Select Committee on European Scrutiny Eighth Report


ARTISTS' RESALE RIGHTS


(22117)
5665/01
COM(01) 47

Commission Opinion on the European Parliament's amendments to the Council's common position on the draft Directive on the resale right for the benefit of the author of an original work of art.


Legal base: Article 95; co-decision; qualified majority voting
Document originated: 24 January 2001
Forwarded to the Council: 24 January 2001
Deposited in Parliament: 13 February 2001
Department: Trade and Industry
Basis of consideration: EM of 1 March 2001
Previous Committee Report: None; but see 20550 — : HC 23-xii (1999-2000), paragraph 3 (15 March 2000)
Discussed in Council: 12 March 2001
Committee's assessment: Politically important
Committee's decision: Cleared

The proposal

  26.1  The proposal would introduce a resale right, often referred to as droit de suite, which would give an artist and, for 70 years after his death, his successors in title, a right to a percentage of the selling price, whenever one of his original works is resold in the Community.

  26.2  Resale rights exist in various forms in most Member States, but not in the United Kingdom, Ireland, the Netherlands and Austria. The right is not enforced in Italy and Luxembourg. By harmonising the right, the proposal aims to:

    —  remedy alleged distortions in the sale of modern and contemporary art in the Internal Market; and

    —  redress an alleged imbalance between the economic situation of authors of graphic and plastic works and that of other creative artists.

Scrutiny

  26.3  We have reported on this proposal on many occasions since it was introduced in 1996 and debated in European Standing Committee B on 29 January 1997.[57] The House of Lords has debated it on two occasions, 11 December 1996[58] and 10 December 1997.[59] We cleared it on 26 May 1999[60] before the June Internal Market Council. We last considered it, on the basis of an update from the Minister, on 15 March 2000.[61] A Common Position was finally adopted on it, unanimously, on the basis of a Presidency compromise text, at the June 2000 Council.

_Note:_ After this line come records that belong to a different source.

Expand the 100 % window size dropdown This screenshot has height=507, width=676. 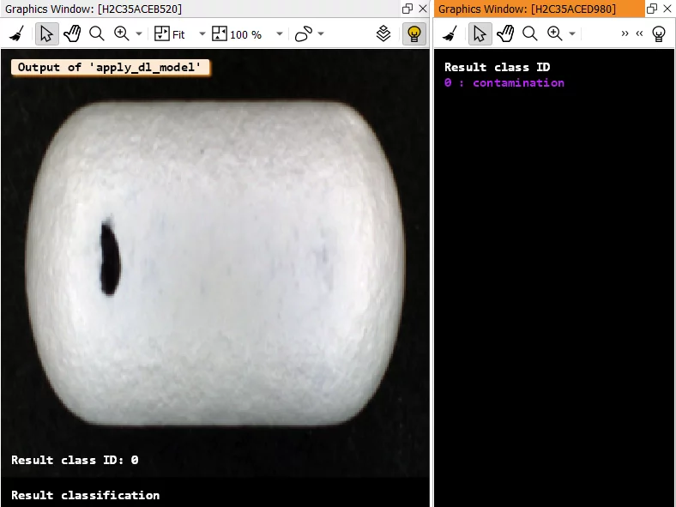pyautogui.click(x=280, y=34)
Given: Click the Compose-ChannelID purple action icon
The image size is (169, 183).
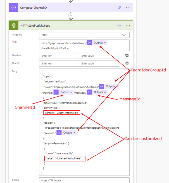Looking at the screenshot, I should (x=14, y=8).
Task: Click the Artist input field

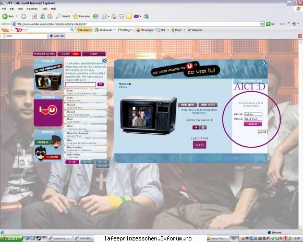Action: tap(253, 114)
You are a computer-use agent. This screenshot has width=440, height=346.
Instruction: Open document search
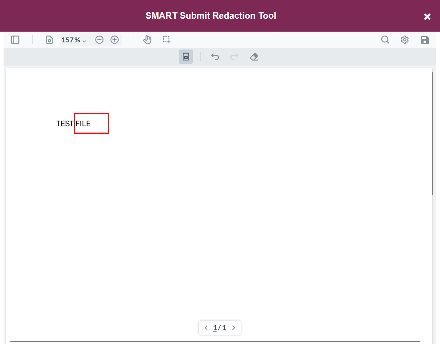pos(385,40)
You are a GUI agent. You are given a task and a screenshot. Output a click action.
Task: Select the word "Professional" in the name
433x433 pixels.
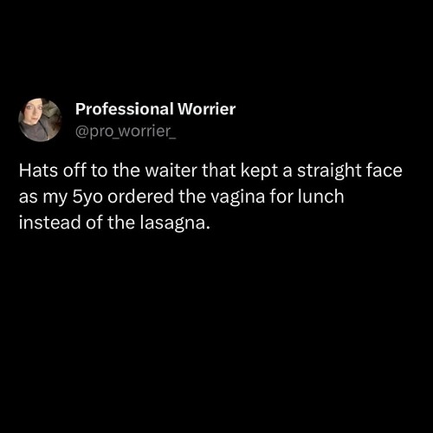pos(124,109)
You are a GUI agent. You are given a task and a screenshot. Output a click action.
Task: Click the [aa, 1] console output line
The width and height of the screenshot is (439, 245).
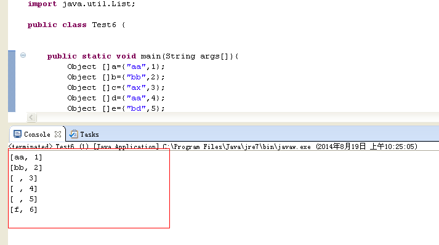(x=26, y=158)
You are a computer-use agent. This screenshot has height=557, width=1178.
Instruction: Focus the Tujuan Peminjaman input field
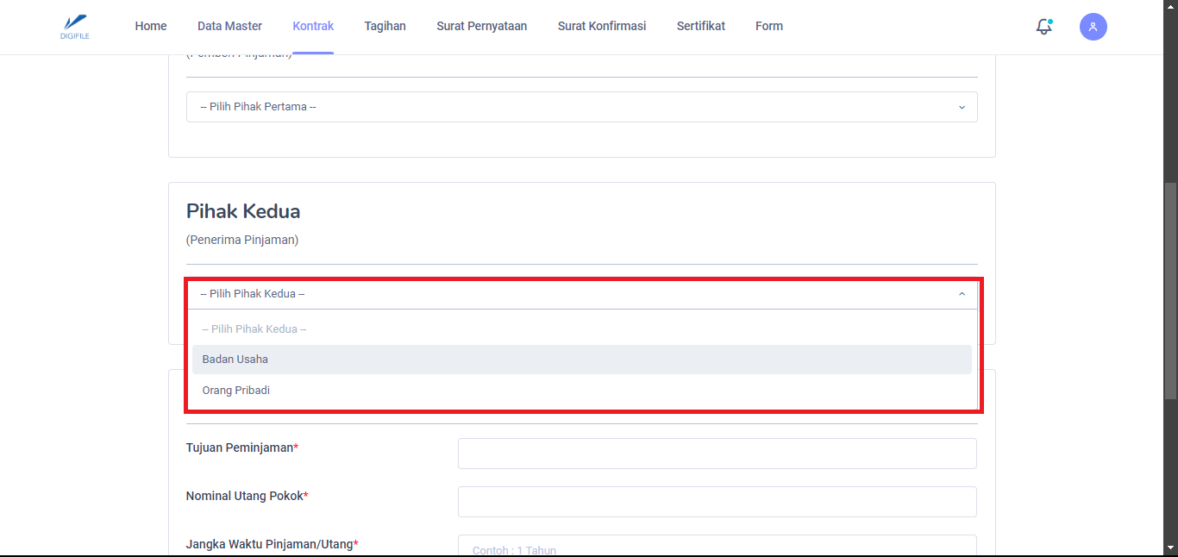pos(717,454)
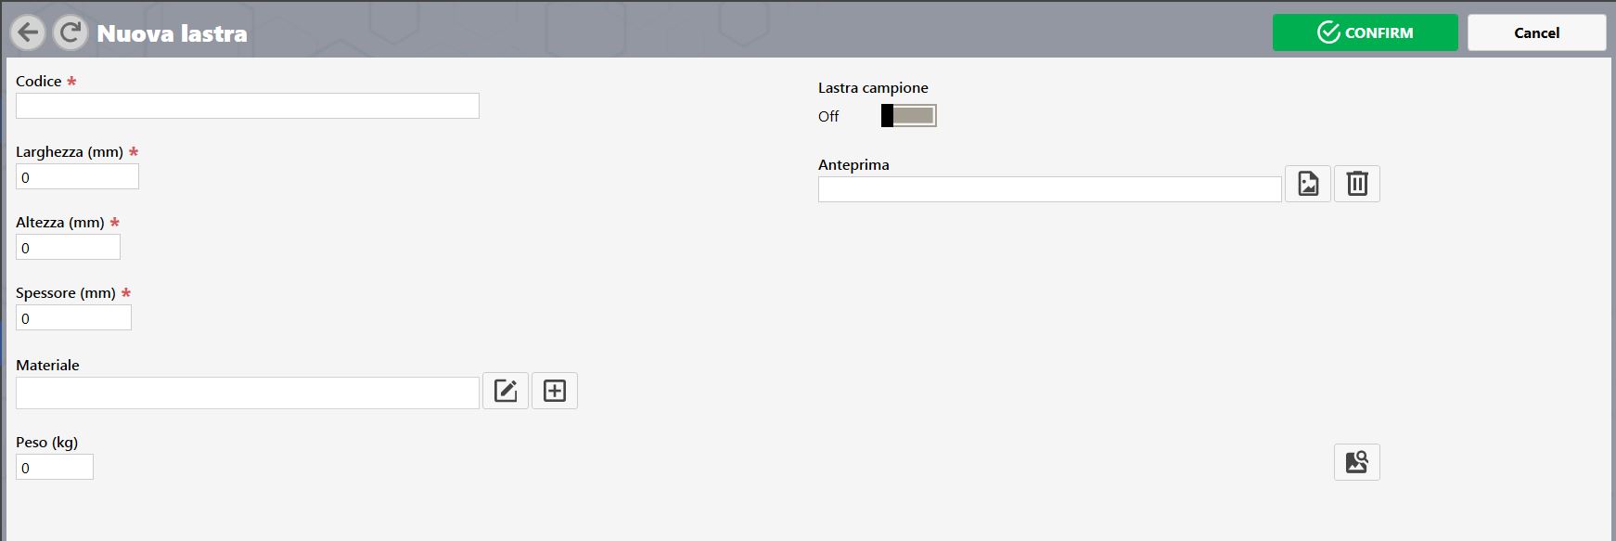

  26.4  In his Explanatory Memorandum of 1 March 2001, the Parliamentary Under-Secretary of State for Consumers and Corporate Affairs (Dr Kim Howells) says that the Commission did not accept the Common Position, taking the view that some of the changes introduced by the Council would unduly delay harmonisation.

The Commission Opinion

  26.5  The proposal we consider here is the Commission's opinion on the amendments adopted by the European Parliament at its Second Reading on 13 December 2000.

  26.6  The Commission accepts nine of the European Parliament's thirteen amendments, rejects three, and is willing to accept one as a recital. Most of the amendments do not affect the substance of the Common Position, but three would change it substantially. These amendments would reduce:

    —  from 5 years to 2 years, the period for implementing the Directive [amendment 15];

    —  from 10 years to 2 years, the transition period during which Member States which do not already apply a resale right would be entitled to apply the right to living artists only [amendment 11]; and

    —  from 4000 euros to 1000 euros, the threshold below which there would be no obligation to charge the levy [amendment 6, first paragraph].

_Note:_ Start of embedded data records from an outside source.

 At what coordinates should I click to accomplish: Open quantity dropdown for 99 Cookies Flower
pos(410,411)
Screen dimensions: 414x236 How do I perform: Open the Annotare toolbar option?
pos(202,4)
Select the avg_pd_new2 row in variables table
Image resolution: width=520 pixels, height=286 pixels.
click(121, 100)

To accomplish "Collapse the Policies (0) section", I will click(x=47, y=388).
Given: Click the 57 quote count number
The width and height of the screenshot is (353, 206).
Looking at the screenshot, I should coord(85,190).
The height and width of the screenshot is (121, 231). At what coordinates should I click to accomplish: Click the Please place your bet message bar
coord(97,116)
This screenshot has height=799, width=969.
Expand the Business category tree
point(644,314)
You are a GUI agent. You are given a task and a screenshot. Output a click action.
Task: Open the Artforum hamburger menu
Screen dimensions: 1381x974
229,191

  26.7  The Commission rejects the second paragraph of amendment six. This would remove the flexibility for Member States to set a national threshold lower than the one set by the Community and would have the effect in some Member States of depriving artists of the right on works sold at a price which, at present, entitles them to the right.

  26.8  The only other amendment with a potentially significant impact is amendment 14. This amendment was also accepted by the Commission. It would constrain the Commission to submit proposals to raise or abolish the 12,500 euro cap on the total amount of the royalty payable, but not to lower it.

The Government's view

  26.9  The Minister comments on the latest proposal, and how it differs from the Common Position text, as follows:

    "The common position is the culmination of four years of negotiation and five Councils. It reflects an acceptable balance between the rights of artists, the international competitiveness of Community art markets and the needs of the Internal Market.

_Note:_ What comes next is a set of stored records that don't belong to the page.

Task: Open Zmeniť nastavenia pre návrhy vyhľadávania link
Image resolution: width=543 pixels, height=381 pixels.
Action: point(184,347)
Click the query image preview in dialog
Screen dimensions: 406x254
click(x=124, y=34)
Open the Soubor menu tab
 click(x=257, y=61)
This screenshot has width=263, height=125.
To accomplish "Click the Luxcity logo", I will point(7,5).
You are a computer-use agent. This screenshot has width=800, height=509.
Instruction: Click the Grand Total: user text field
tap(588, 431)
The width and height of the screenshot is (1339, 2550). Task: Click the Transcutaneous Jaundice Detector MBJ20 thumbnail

    "The hard-fought agreement, reached unanimously in the Council last year, is a significant improvement on the Commission's original proposal, and on its amended proposal following the Parliament's first reading. Those proposals provided: the standard implementation period for Internal Market measures (18 months to 2 years is the norm); a minimum threshold of 1000 euros (cf amendment 6); no transition period; and no royalty cap. The earlier Commission proposals also provided a royalty rate tapering down only to 2% on high-value works, whereas the common position rate tapers to 0.25%. Happily, the Parliament has not changed this; nor the 12,500 euro royalty cap. The common position improvements were introduced largely in response to UK concerns about the potentially adverse effect of the levy on the international competitiveness of Britain's art market.

    "The Parliament's amendments, however, would substantially change some of the key common position improvements and bring the draft Directive back closer to the Commission's original proposal. The Parliament's package of amendments is not acceptable to the Government; and it wholeheartedly supports the Council's intention to reject the Parliament's amended text. Conciliation between the Council and the Parliament, in accordance with the provisions of Article 251 (ex 189b) of the EC Treaty, must necessarily follow Council's rejection of the Parliament's text."

  26.10  Commenting further on the proposal, the Minister says:

    "Threshold

    "The effect of lowering the threshold from 4000 to 1000 euros would be to apply the resale right to a greater number of transactions, and thereby increase the burden on business, particularly small firms handling low-value sales. For them, the cost of compliance would exceed the benefit to artists.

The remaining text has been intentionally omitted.